### [Problem]
All lines of the records below that contain the word "Given" must be listed.

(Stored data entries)
▼

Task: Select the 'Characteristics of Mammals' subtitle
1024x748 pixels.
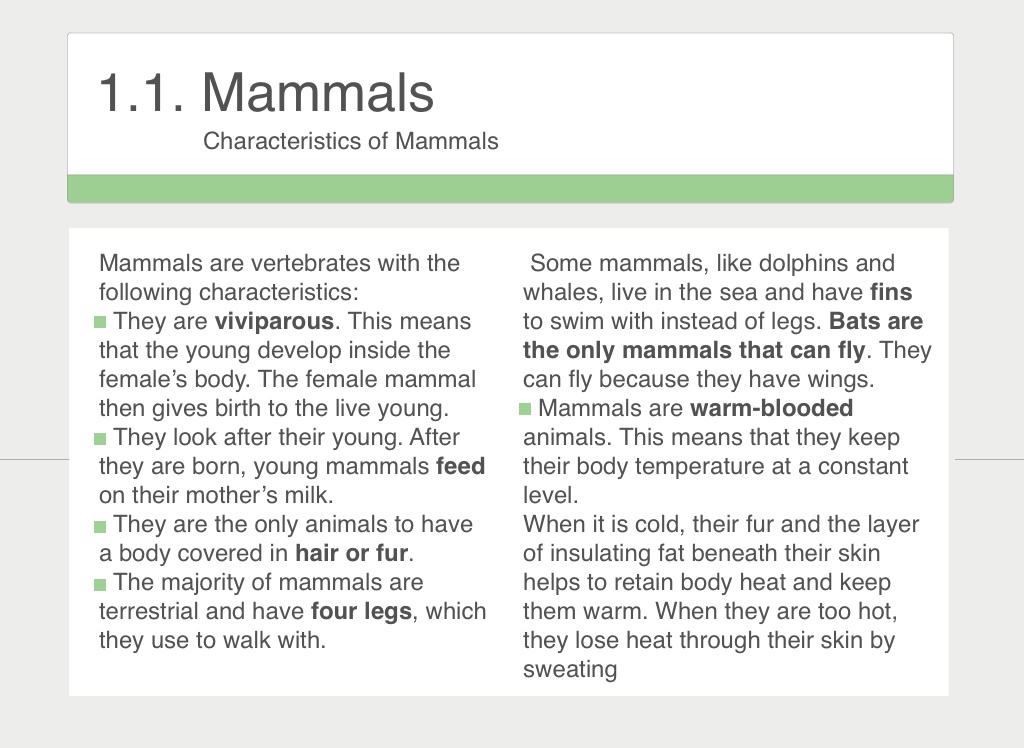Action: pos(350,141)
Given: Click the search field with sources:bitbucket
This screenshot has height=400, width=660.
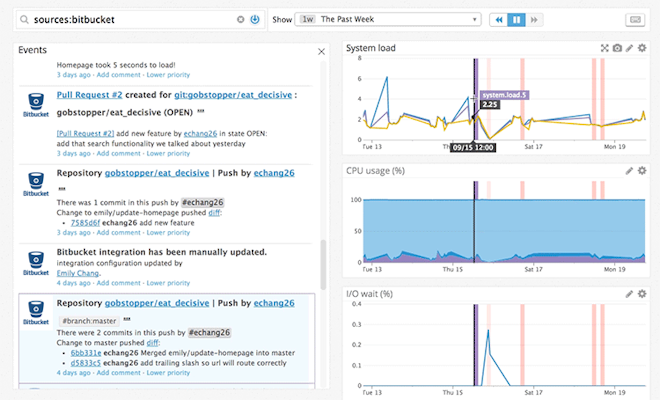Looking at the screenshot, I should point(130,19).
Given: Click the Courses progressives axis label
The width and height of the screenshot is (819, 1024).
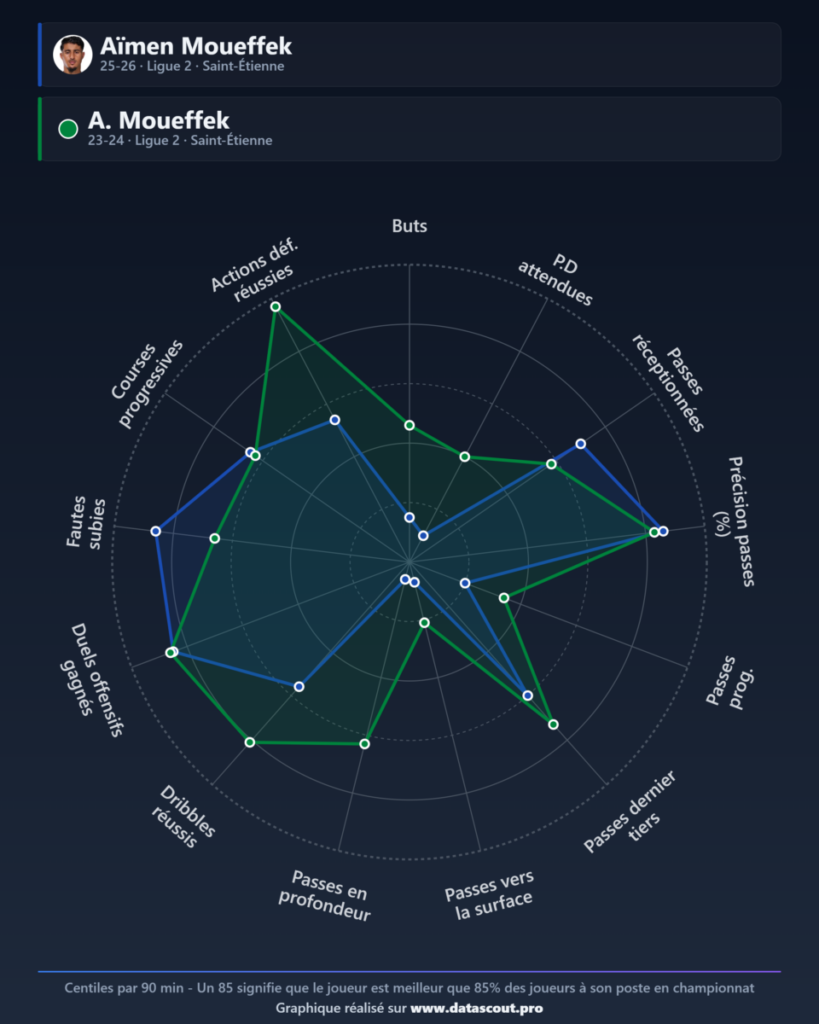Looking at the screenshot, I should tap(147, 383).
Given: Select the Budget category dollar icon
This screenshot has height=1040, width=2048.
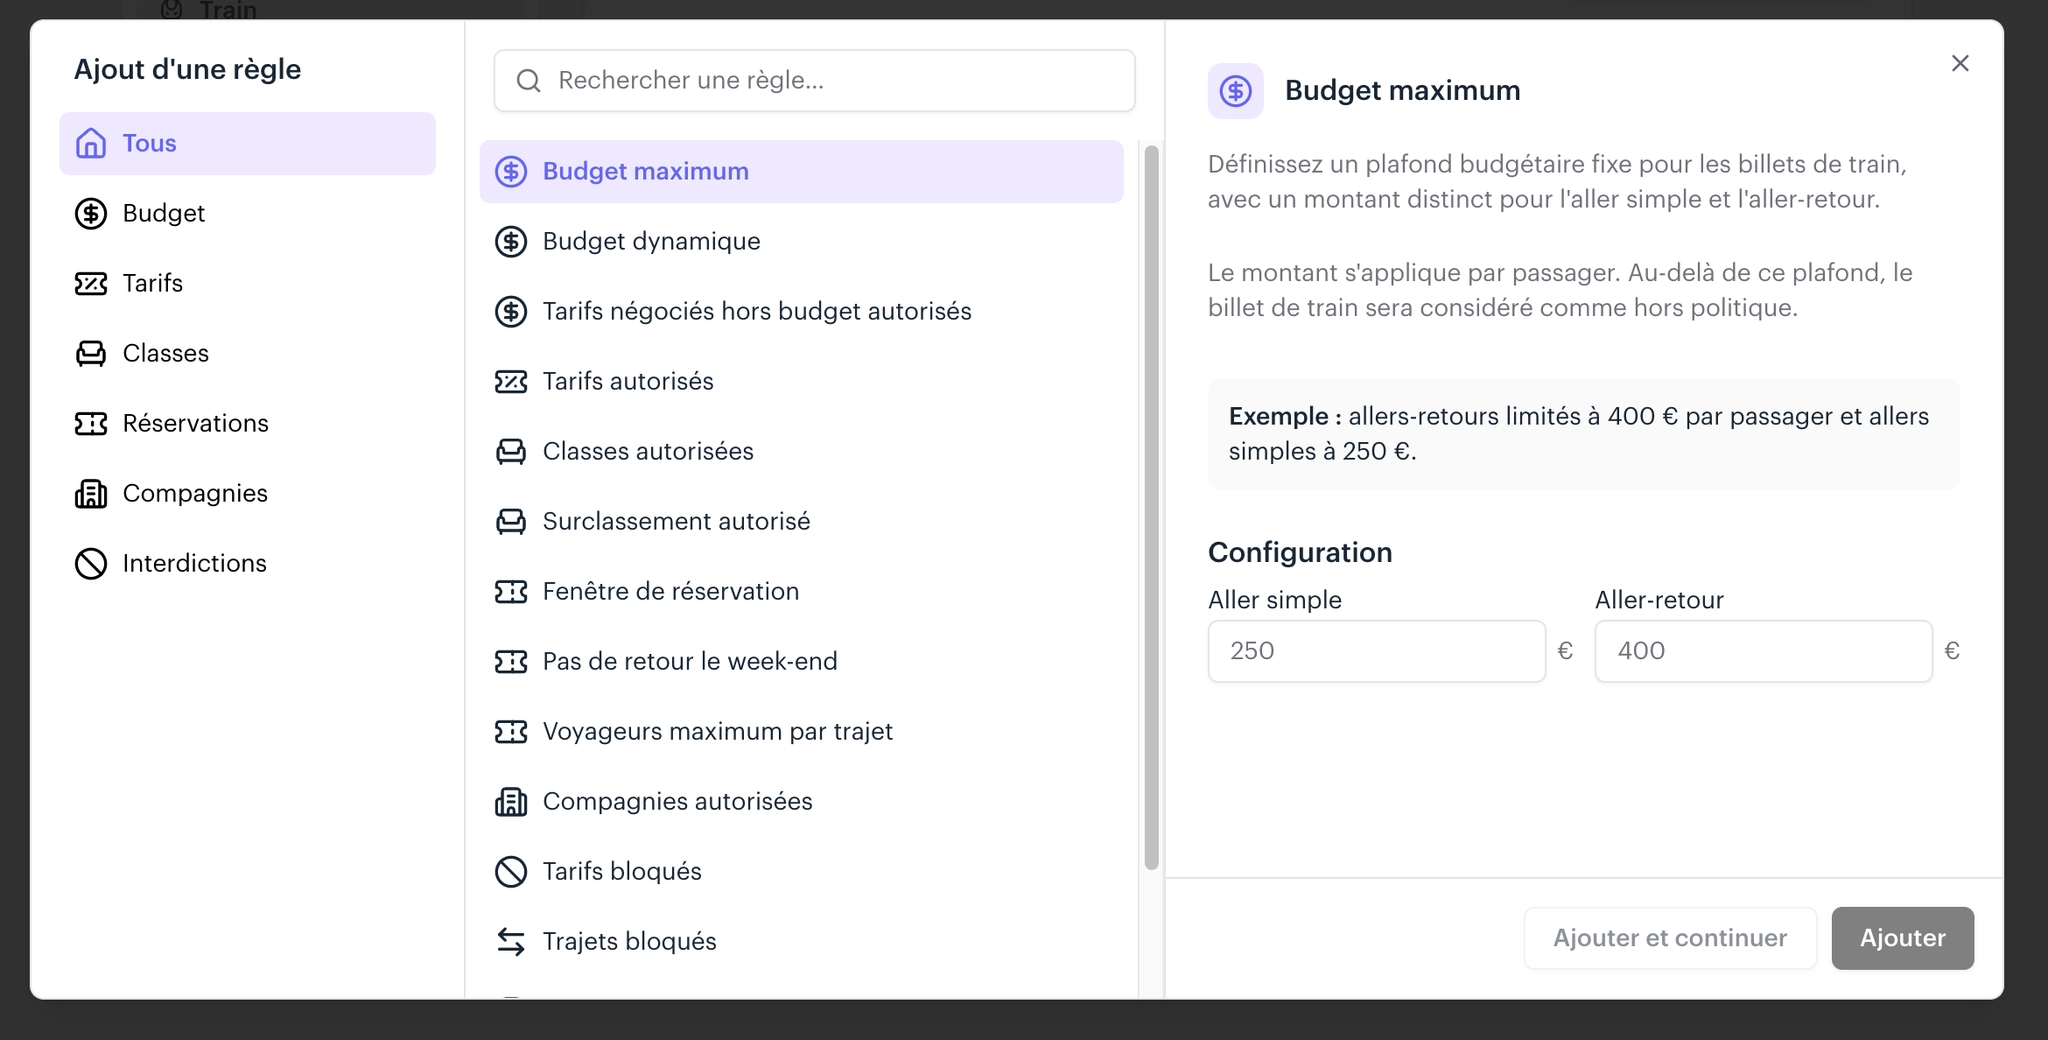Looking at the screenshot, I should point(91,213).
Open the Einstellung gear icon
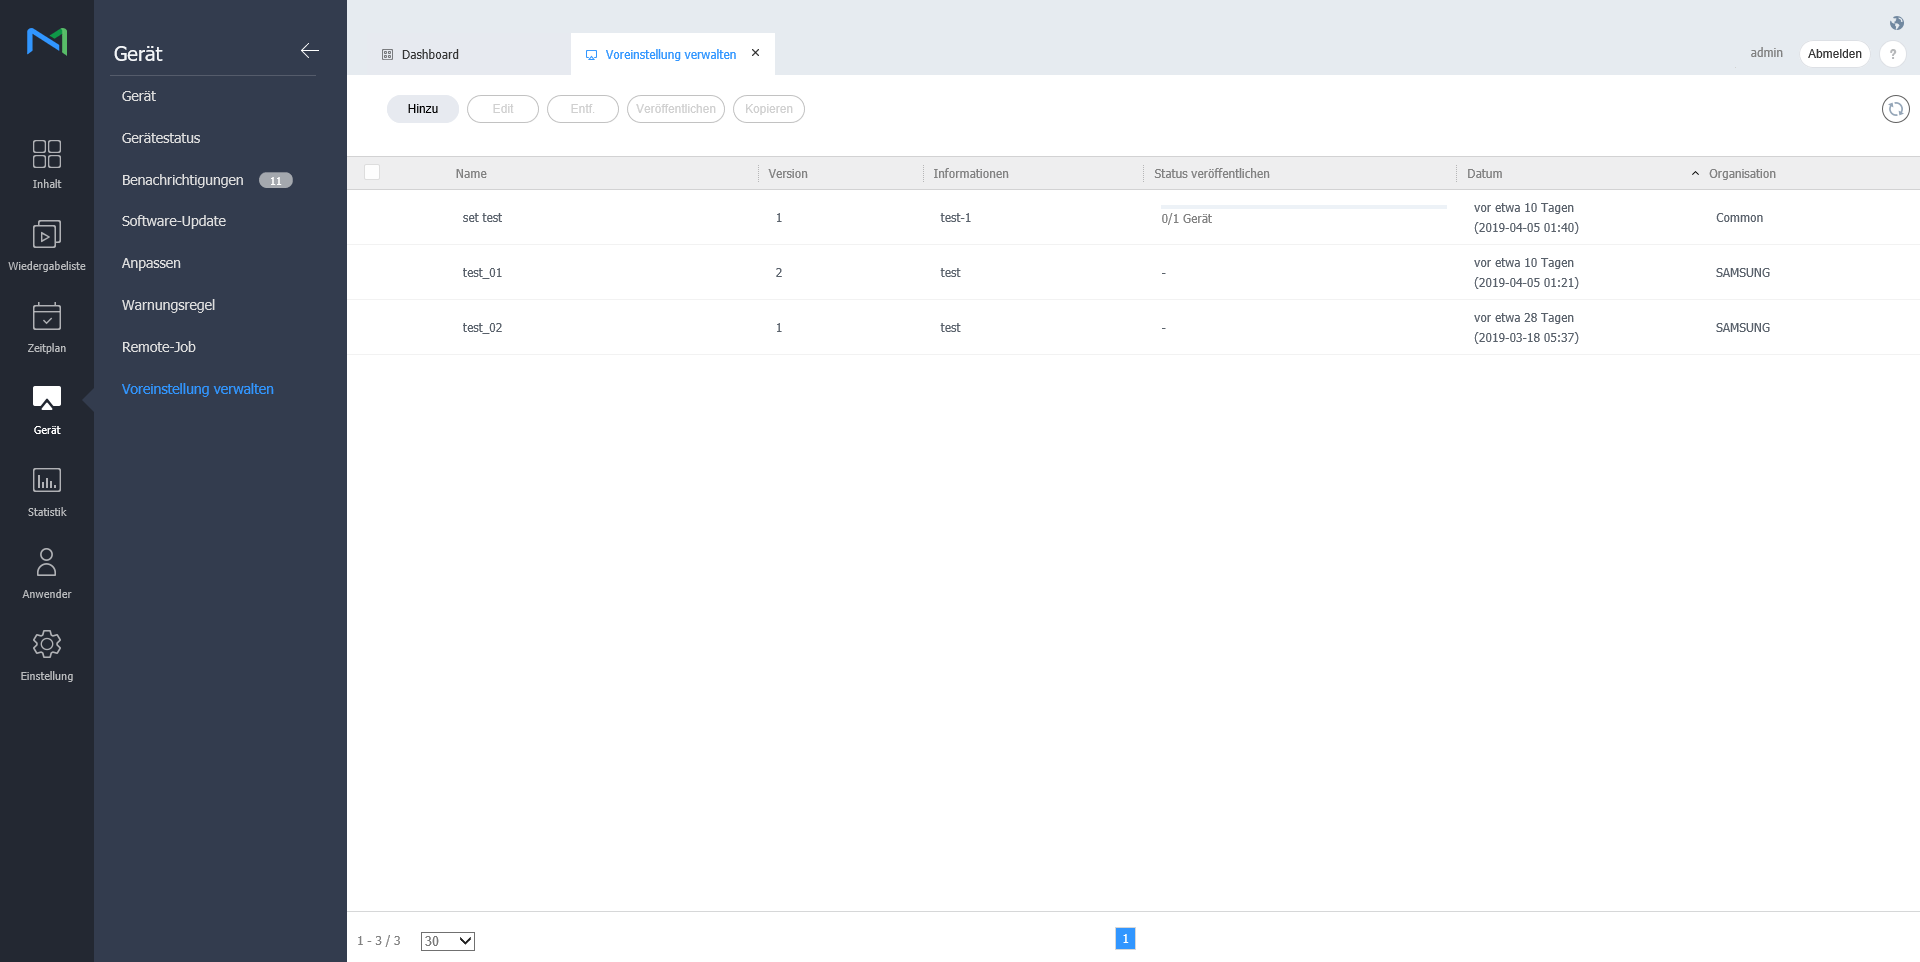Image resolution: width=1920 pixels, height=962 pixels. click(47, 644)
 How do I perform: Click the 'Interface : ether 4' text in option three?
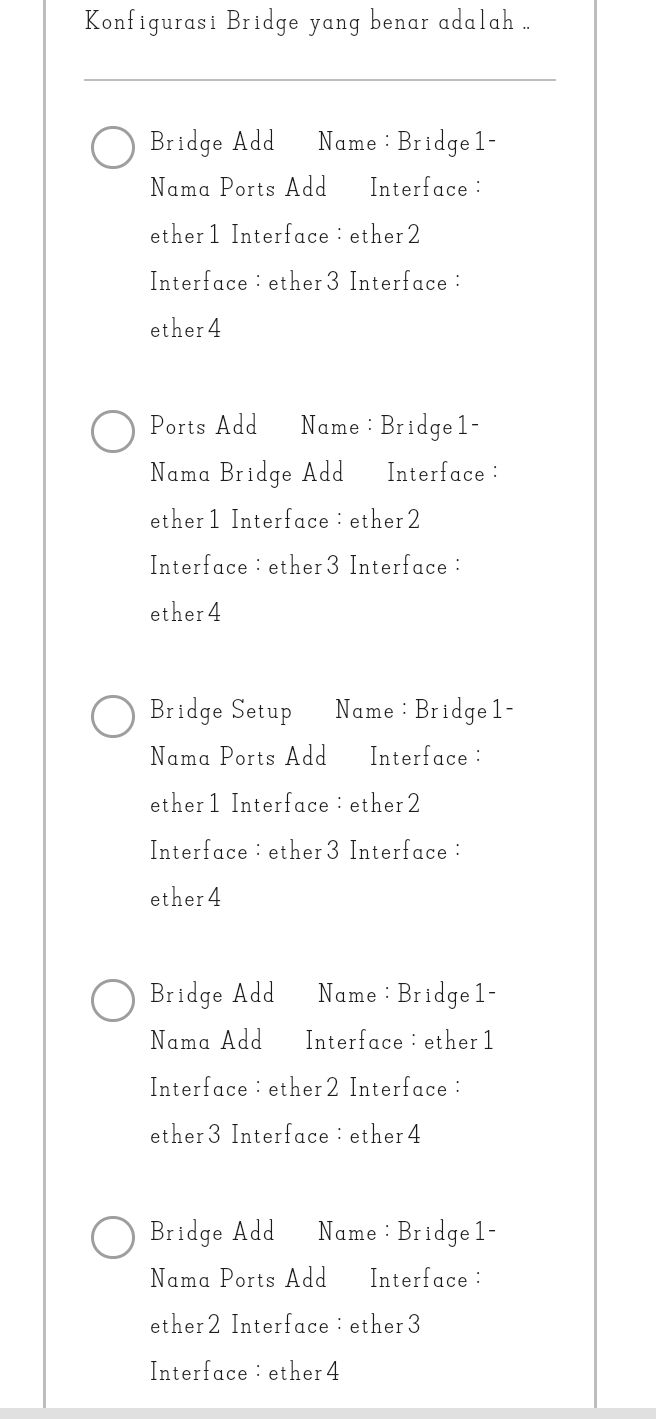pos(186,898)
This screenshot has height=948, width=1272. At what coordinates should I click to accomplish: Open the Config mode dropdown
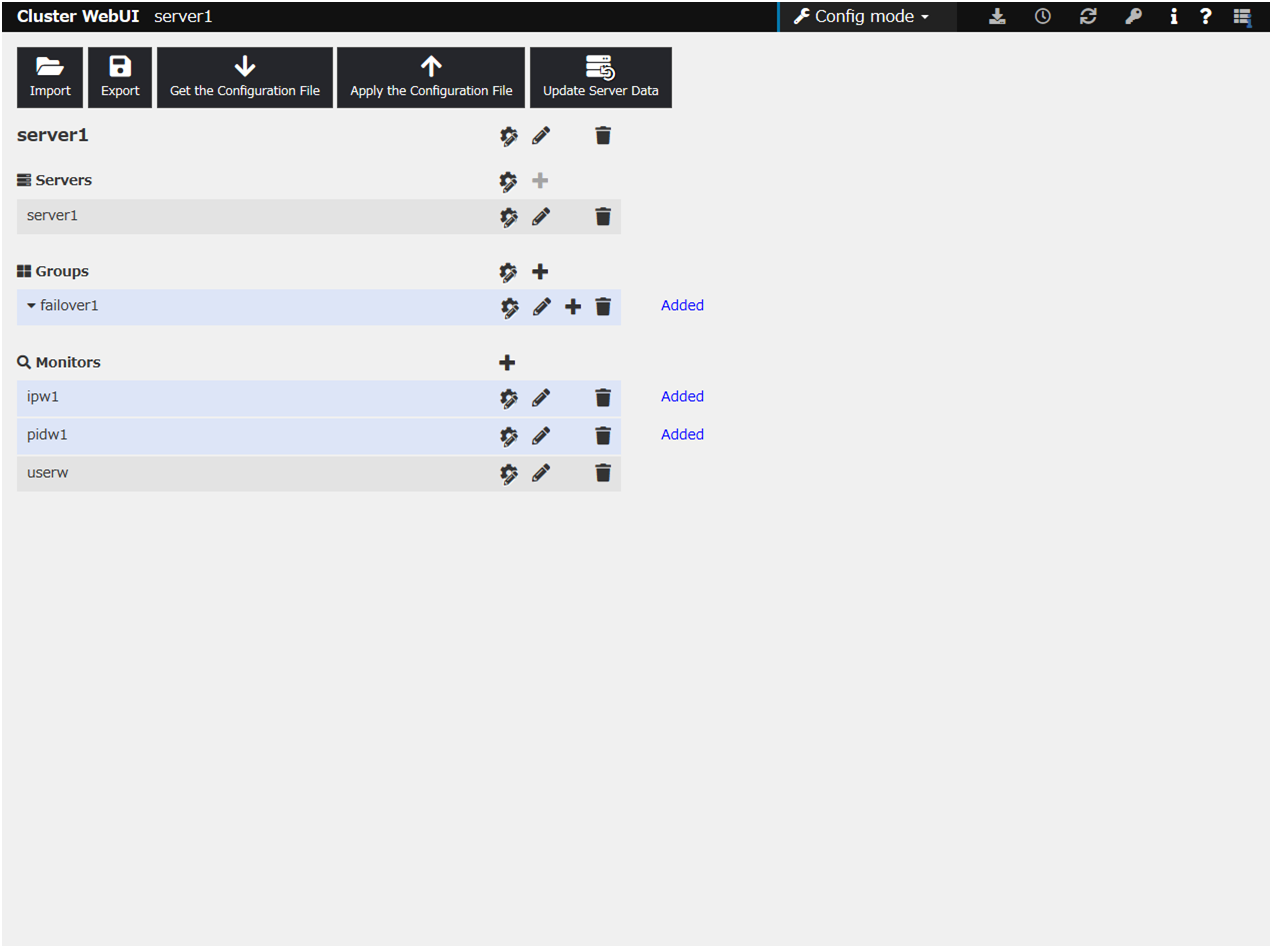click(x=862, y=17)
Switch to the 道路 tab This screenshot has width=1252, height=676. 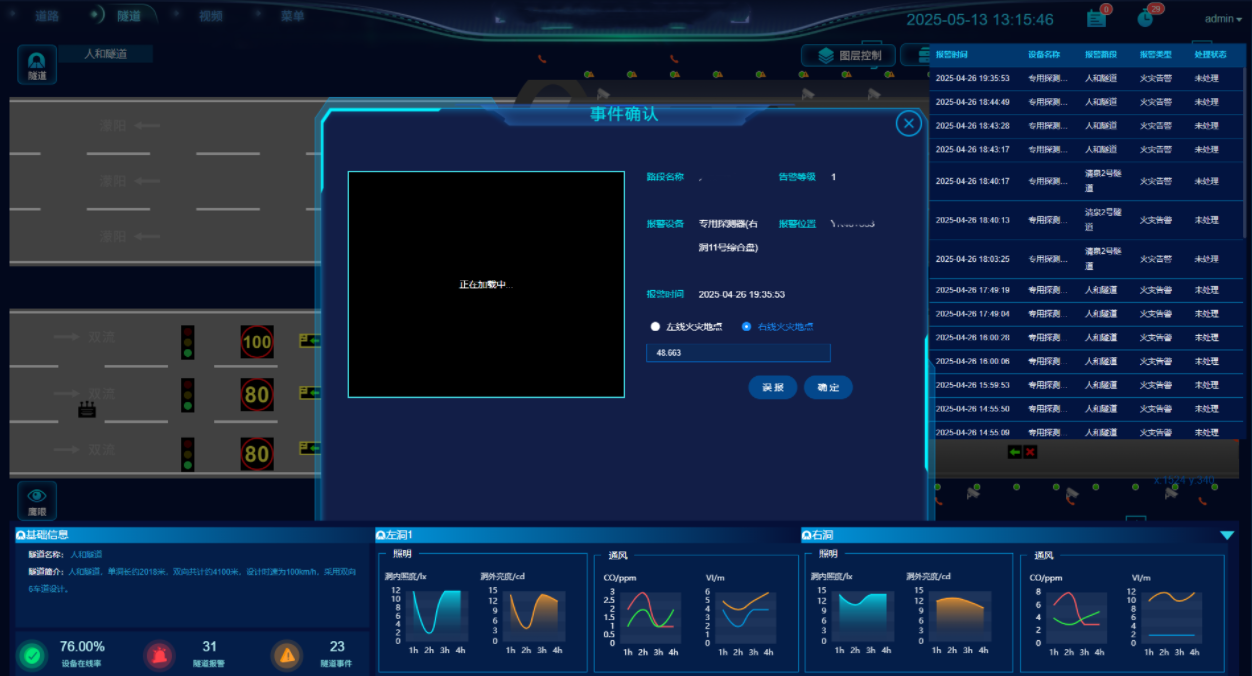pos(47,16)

▲

### [Reply to the task]
Given: Click the search field with sources:bitbucket
Given: Click the Courses progressives axis label
Given: Select the Budget category dollar icon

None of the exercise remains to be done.